Previous studies examining the use of
pulmonary arterial hypertension (PAH) drugs in patients with
Eisenmenger syndrome (ES) have shown that it may have beneficial effects in some patients with ES; however, experience with additional cases is necessary to confirm its efficacy and appropriate clinical use. We herein report our experience of an adult patient with ES who benefitted from treatment with PAH drugs. A 32-year-old Japanese man with severe ES induced by a
ventricular septal defect associated with
Down syndrome began treatment with
bosentan at 62.5 mg. Eleven months later, he was admitted for
tadalafil (40 mg) add-on
therapy because his 6-minute walking distance and
brain natriuretic peptide (BNP) level had not improved and his hepatic
enzyme levels had increased. However, marked
hypotension developed, and the
tadalafil dose was decreased. His BNP level subsequently increased, so the
bosentan dose was increased to 125 mg.
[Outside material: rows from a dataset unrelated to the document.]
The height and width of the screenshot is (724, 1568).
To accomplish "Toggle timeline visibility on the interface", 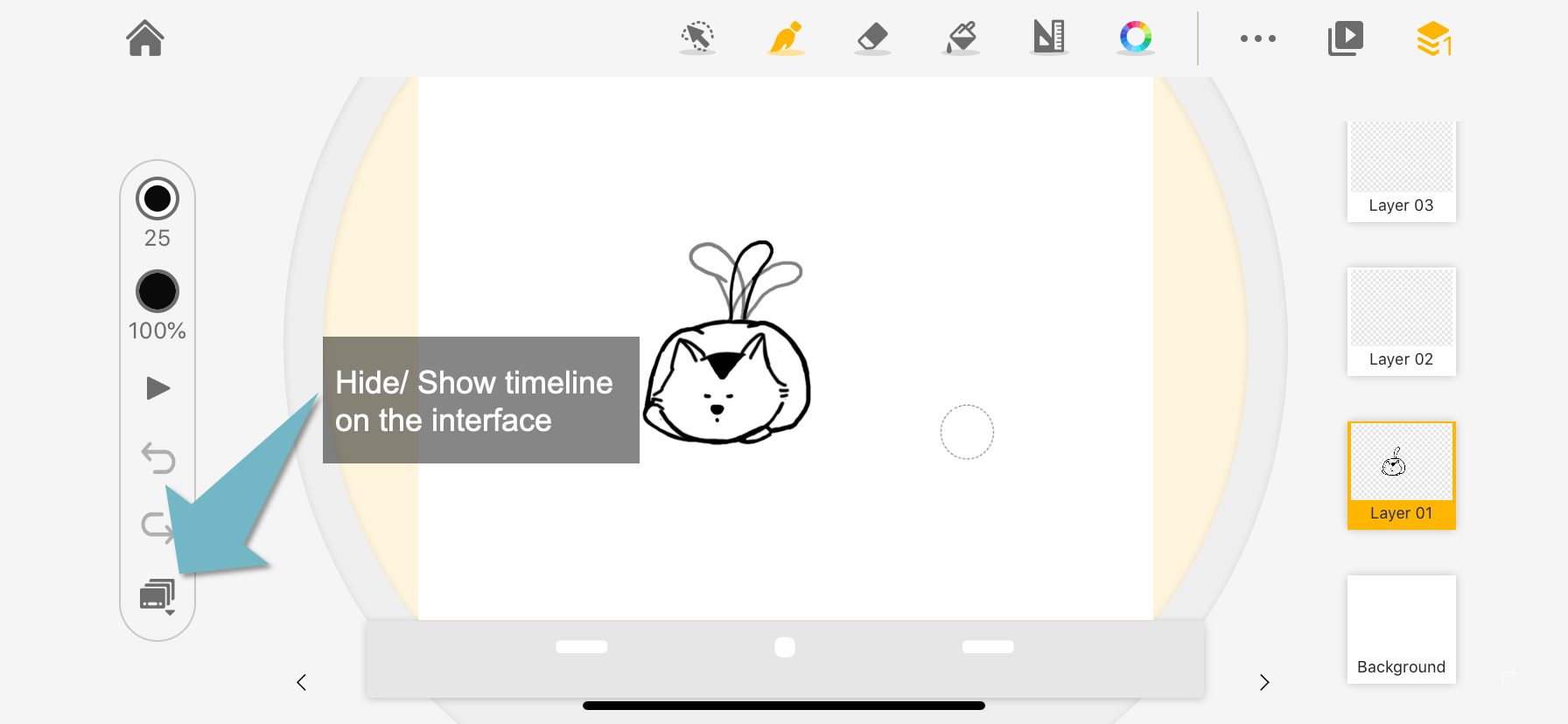I will click(x=158, y=596).
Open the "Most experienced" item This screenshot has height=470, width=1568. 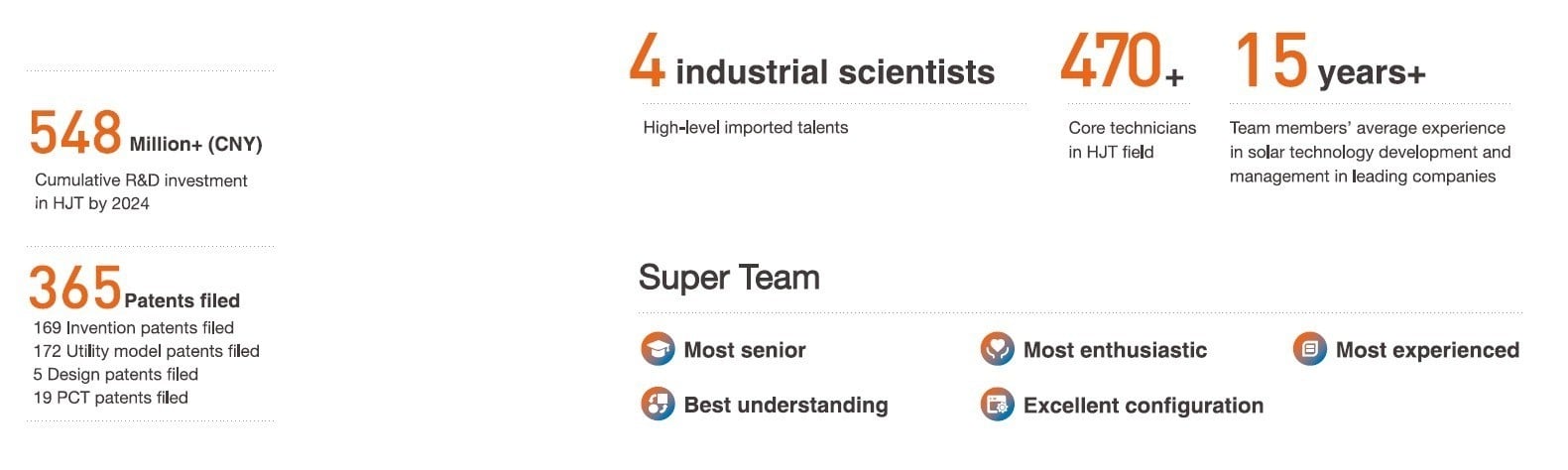(1426, 350)
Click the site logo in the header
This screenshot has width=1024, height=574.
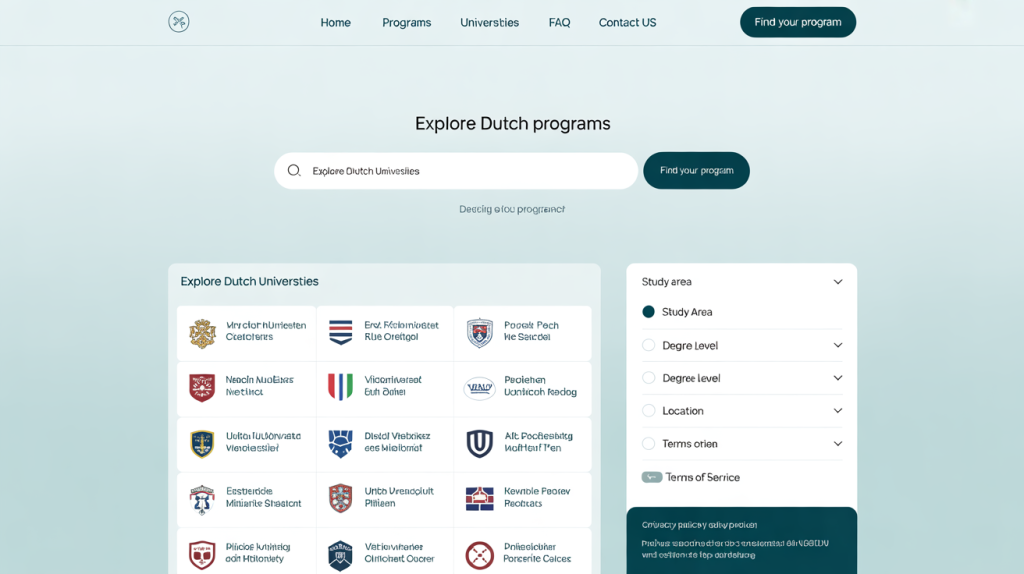[179, 22]
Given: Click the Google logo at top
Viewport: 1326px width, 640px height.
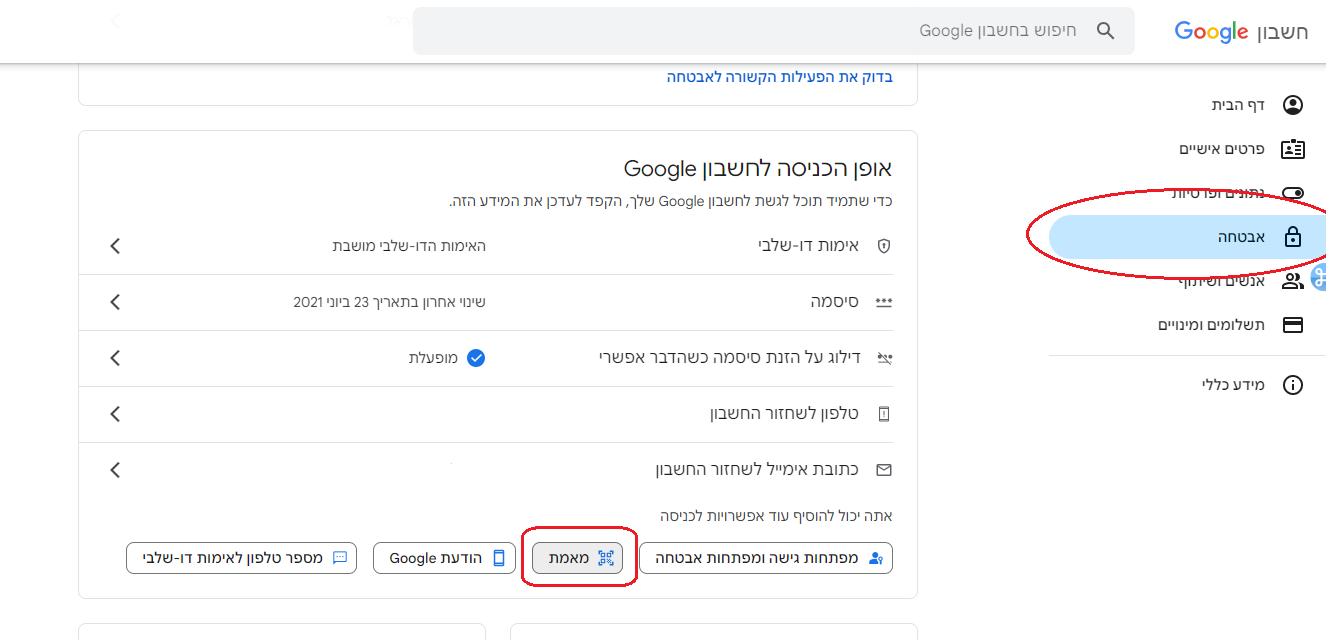Looking at the screenshot, I should click(x=1211, y=32).
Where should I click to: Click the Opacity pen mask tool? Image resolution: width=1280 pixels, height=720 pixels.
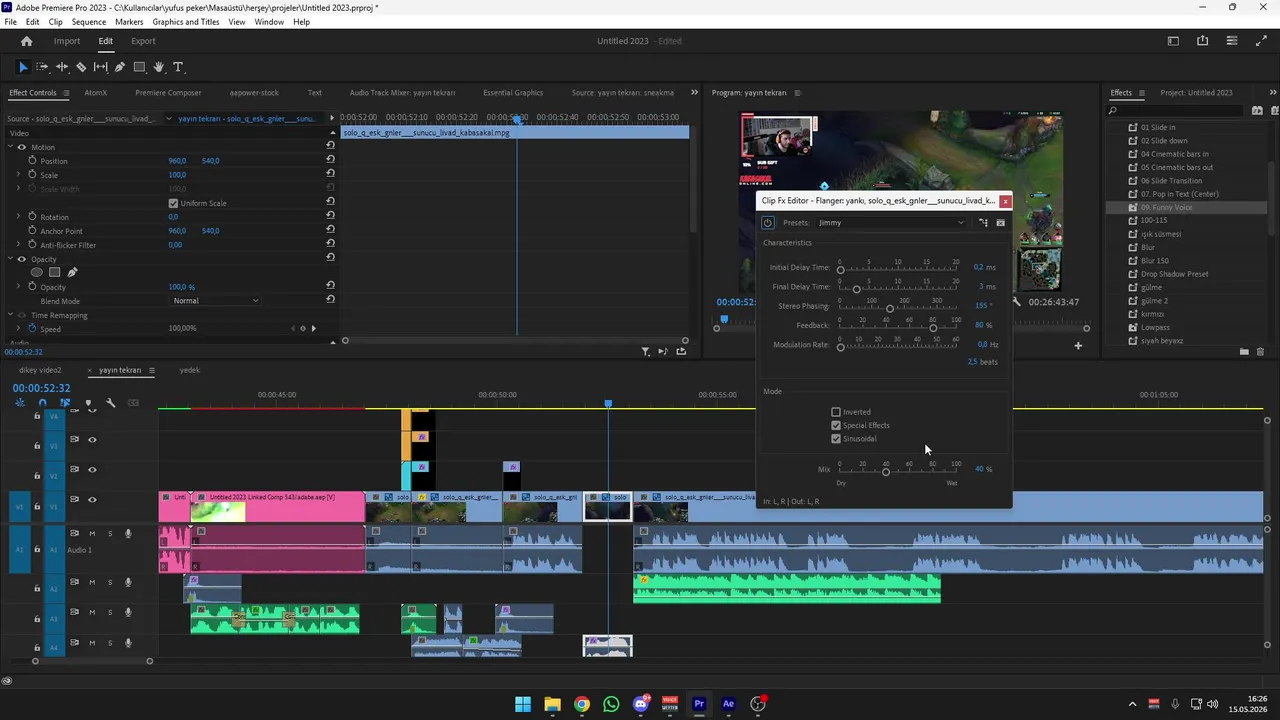[72, 272]

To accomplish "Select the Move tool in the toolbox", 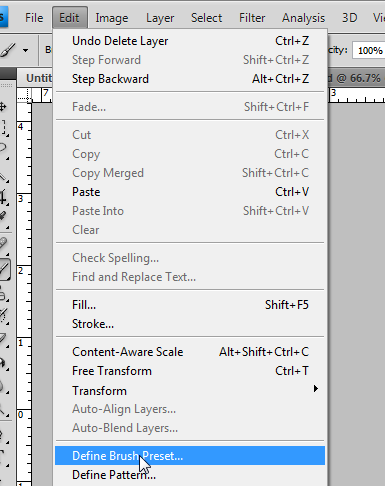I will tap(3, 107).
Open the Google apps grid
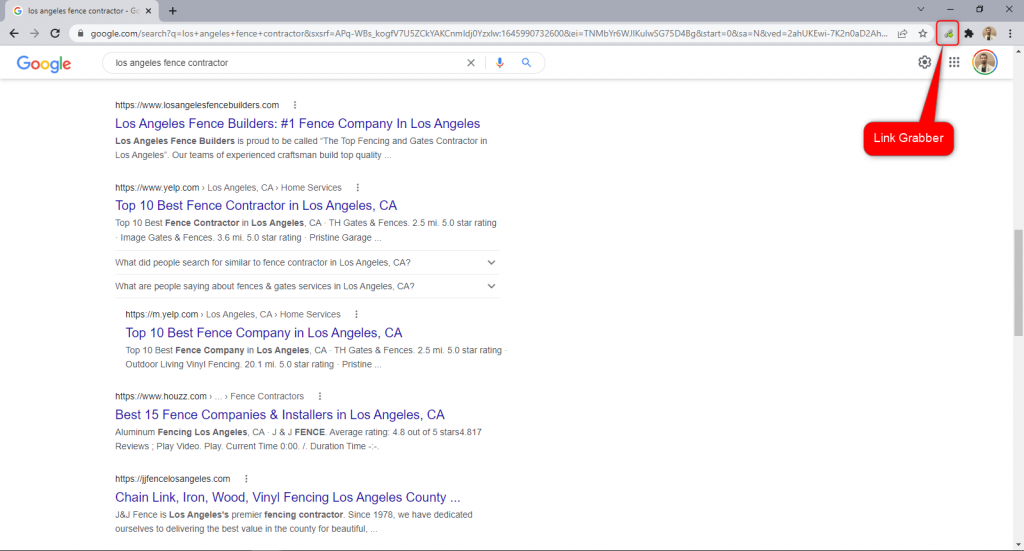Screen dimensions: 1024x551 pos(954,63)

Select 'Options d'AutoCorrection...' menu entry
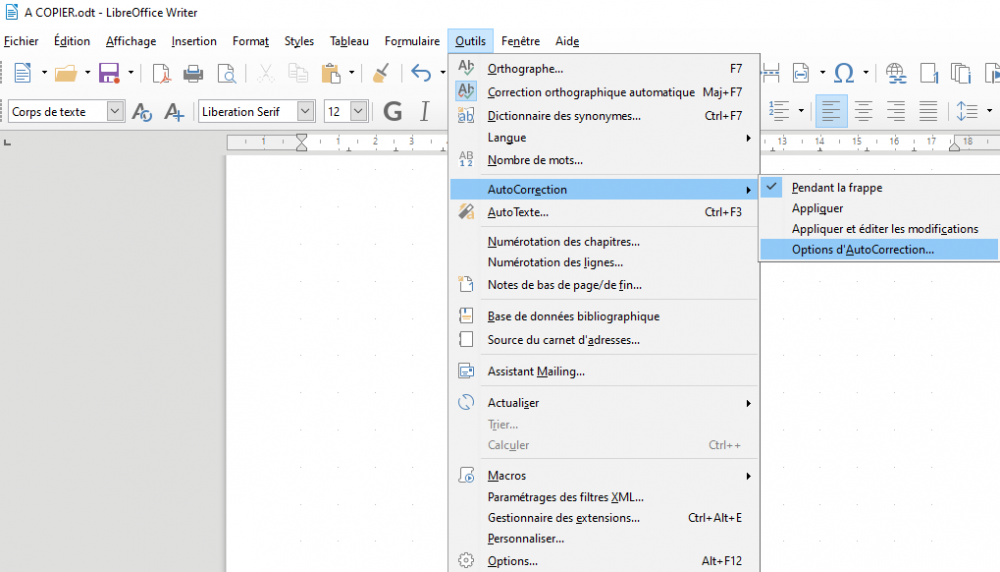coord(862,250)
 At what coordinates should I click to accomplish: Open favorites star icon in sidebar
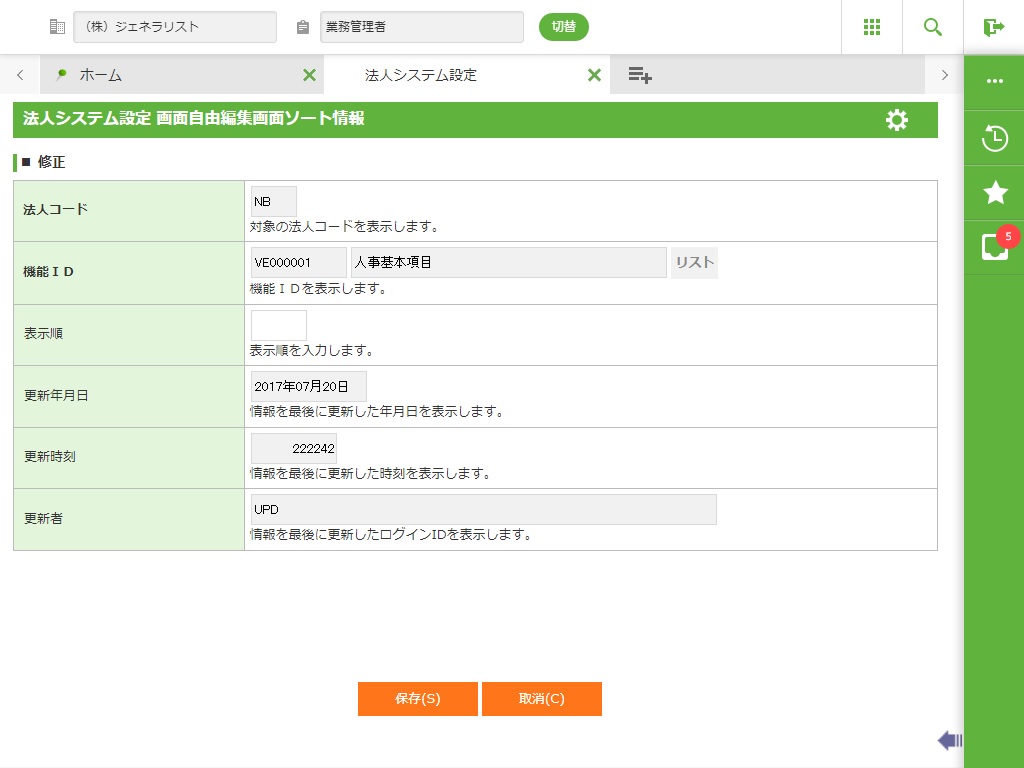click(x=994, y=193)
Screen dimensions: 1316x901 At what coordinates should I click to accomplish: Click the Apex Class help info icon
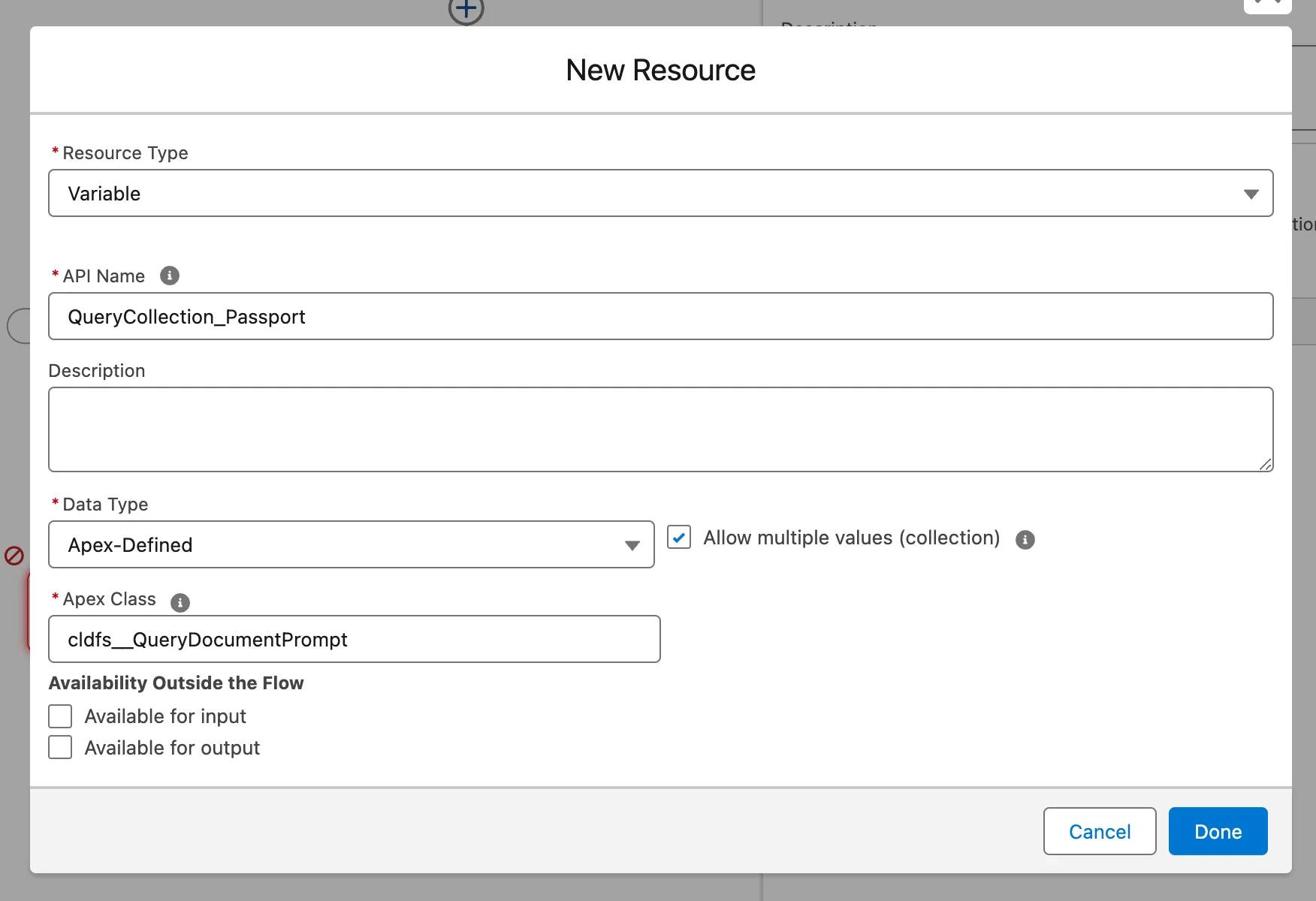pos(180,602)
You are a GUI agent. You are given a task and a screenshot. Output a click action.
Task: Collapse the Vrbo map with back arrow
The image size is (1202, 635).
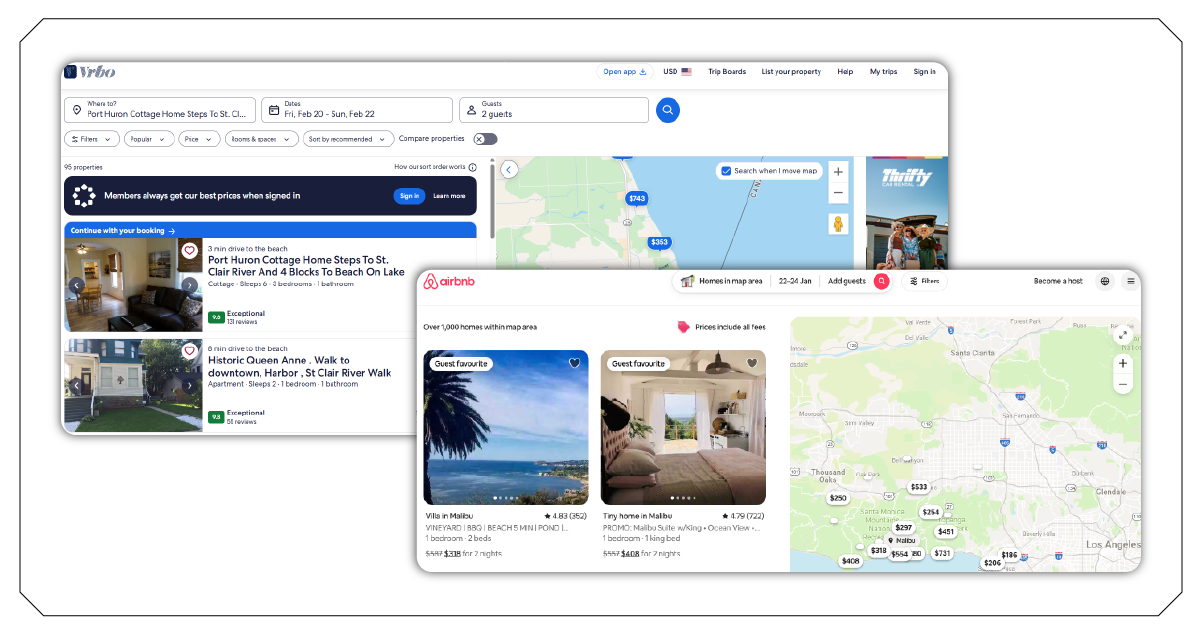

The
bosentan was then abruptly stopped because of a low platelet count and high liver
enzyme levels.
Ambrisentan was then administered for these side effects, but because severe
dyspnea developed, the
bosentan was started again at 62.5 mg. This resulted in immediate clinical improvement. The patient was finally switched to
ambrisentan (5 mg), which was well tolerated. The findings in this particular case show that although it should be used with caution,
bosentan may be beneficial in select patients with ES. In addition,
ambrisentan may be considered as first-line treatment in some patients as long as liver
enzymes and platelets are carefully monitored.